GDPR will bring in mandatory breach notifications. All breaches must be reported to the Data Protection Commission within 72 hours. Breaches that are likely to bring harm to an individual – such as identity theft or breach of confidentiality – must also be reported to the individuals concerned. Your policy will have to detail how you will do this. Failure to report a breach may leave you liable to a fine in itself, in addition to fine for the breach itself. This new mandatory requirement is very similar to the requirement to report Health and Safety incidents / accidents causing lost time or fatality at work to the HSA. Data Breaches are likely to be rare enough occurrences but you need to be aware of what to do if necessary.
Significant fines can accrue as a result of the data breach itself, not to mind the potential exposure to civil claims for both material and non-material losses, where it is currently understood that only an allegation of loss is needed for a successful claim – it is not necessary to prove an actual loss. This is making the insurers nervous and if it occurs may affect premiums significantly.
Data Protection Impact Assessments + Data Protection by Design / Default
Data Protection Impact Assessments (DPIAs) are required where high risk data processing activity is undertaken and where a new ‘project’ is being undertaken / planned. This is effectively a Risk Assessment to establish what the Data protection risks are in relation to the project and to establish how these risks can be fully mitigated – for instance if a practice were considering moving to online paperless notes they would have to show that they had considered the impact that this move would have on their data processing, what changes are envisaged and what changes are needed (impact) in their Data Protection Policies as a consequence. The project plan should include systems that, by design, will allow for full compliance with the GDPR. GDPR refers to large scale operations and larger organisation in this regard but It would seem that this may also include PPs (due to processing sensitive health data) but as our practices are relatively small non complicated organisations it should be easy to develop a plan to manage the risk completely. If it proves impossible to mitigate the risks fully then the practice would have to consult with the Data Protection Commissioner before rolling out the project.

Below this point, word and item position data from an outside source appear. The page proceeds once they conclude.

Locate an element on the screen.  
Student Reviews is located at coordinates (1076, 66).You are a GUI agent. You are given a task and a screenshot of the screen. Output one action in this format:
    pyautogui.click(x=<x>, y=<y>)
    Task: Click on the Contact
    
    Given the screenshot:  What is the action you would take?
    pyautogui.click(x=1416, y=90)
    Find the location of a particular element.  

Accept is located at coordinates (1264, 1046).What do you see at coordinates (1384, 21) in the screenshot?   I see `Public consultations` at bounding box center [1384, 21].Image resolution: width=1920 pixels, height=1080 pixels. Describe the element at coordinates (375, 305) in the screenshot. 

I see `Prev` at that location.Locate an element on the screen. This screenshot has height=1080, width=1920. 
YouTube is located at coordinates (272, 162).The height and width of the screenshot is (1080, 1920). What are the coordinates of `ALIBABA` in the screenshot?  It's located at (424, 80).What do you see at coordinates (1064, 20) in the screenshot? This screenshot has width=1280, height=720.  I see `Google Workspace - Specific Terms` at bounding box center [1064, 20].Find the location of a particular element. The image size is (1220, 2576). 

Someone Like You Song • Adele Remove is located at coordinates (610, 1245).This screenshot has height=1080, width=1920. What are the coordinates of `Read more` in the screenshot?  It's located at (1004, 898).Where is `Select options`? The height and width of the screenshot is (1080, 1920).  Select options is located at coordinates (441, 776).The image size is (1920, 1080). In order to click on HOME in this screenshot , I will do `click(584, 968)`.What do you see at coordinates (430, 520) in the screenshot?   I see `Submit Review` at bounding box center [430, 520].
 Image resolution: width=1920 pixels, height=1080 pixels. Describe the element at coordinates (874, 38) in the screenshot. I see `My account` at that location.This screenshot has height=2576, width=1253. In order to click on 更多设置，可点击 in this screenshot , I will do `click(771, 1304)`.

Data Protection Officer (DPO)
It is unlikely that the majority of PPs will need to designate a DPO – even though they do process high risk health related personal sensitive information- as most are a small organisation or a sole practice. The Data Controller (Practice Owner) has the main responsibility but a DPO may be delegated responsibility for implementation of the policy – just like a Health + Safety Officer. Large group practices and franchise operations may need to consider if they need to designate someone as a DPO.
Conclusion
Keep an eye out over the next several weeks for further guidance from the society and read around the subject matter to become familiar with the terminology being used. Keep in context the size and type of business we are – generally small, simple organisations with few employees if any, with relatively straight forward data processing. The data we deal with is sensitive and high risk, but we already deal with it daily in a careful and mindful way – we are now simply being asked to explain to others how we are doing this and to demonstrate that it is safe, the procedures are robust and secure. We have to show who, why + how we will share it – which is fairly straightforward. We just have to write it down in a policy document so others can see it and we are transparent about it. We are already likely to comply with many of the legal requirements of documentation and will be able to provide people with copies of their record if asked to do so. We simply cannot now charge for the time spent doing so and must do in a shorter timeframe of 30 days. All that the new GDPR are doing is pulling it altogether into one big policy.